COO Pete:  We taxpayers subsidizing the speculators and deal-makers, again!

CEO Alan:  Well, you’re at least partly right, Pete.  Of course these deal-makers were all one-trick ponies.  They knew that the easiest thing to do was to dump people.  All you have to do is to act real nasty and say, “We’ve got 10,000 people, take it down to 9,000!”  Capricious downsizing can help earnings only for a few years, but the damage it does can take five years to show up.  

CFO Dick:  That’s one scenario, Alan, but don’t you agree that there were plenty of situations where good companies had to make these moves in the face of tough world competition?  Both downsizing and mergers were a matter of necessity.  
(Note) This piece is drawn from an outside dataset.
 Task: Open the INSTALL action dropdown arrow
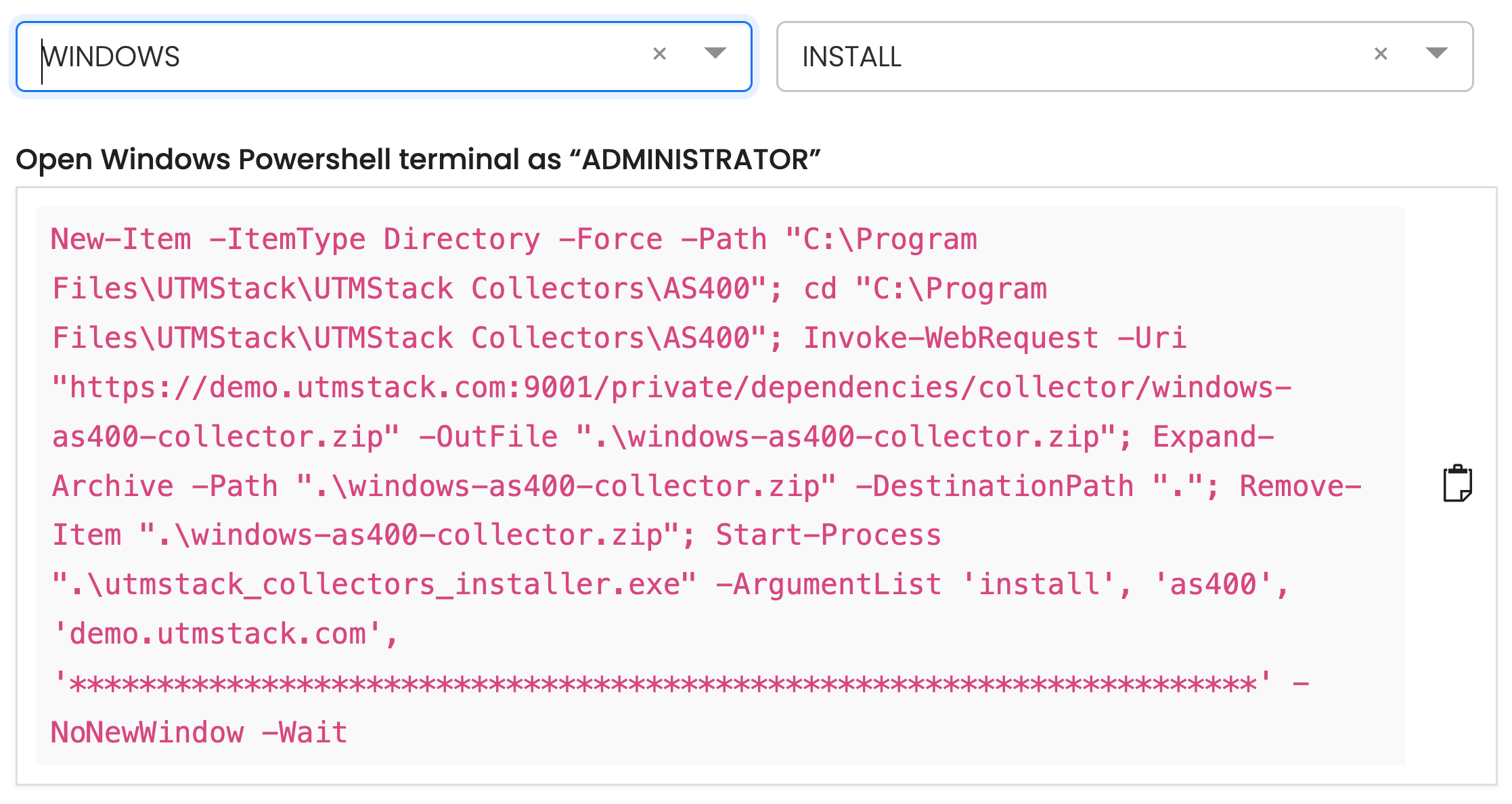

CEO Alan:  No question.  As usual, the devil’s in the details.  Some restructuring moves were motivated in the best interest of the company; many others used world competition as an excuse to pursue greedy goals.  In these deals, money in incredible amounts rains down on everyone involved.  A good rule, I find, to understand a situation like this, is to check the personal motivation of those involved:  Follow the money!  But go ahead Dick, push on.  

CFO Dick:  Whatever the motivations, everyone began to see the benefits of downsizing and the big write-off, the big bang.  Those who were really struggling, the ones with weak earnings, and had Wall Street down on them, found downsizing very seductive.  Why not?  Announce a big lay-off, and your stock goes up a few points.  Company executives like it because it both buys them time and makes them wealthier.  In many cases, they write off more than their annual earnings — in some cases, as much as half their net worth.  Some executives took a while to comprehend that putting all these big negative numbers on the profit-and-loss statement didn’t pull the house down; it was cheered by Wall Street.  

VP Mktg. Sheila:  It sounds like smoke and mirrors to me.  Why is Wall Street so excited?  Sounds to me as if they think that CEOs pass their manhood test by downsizing.  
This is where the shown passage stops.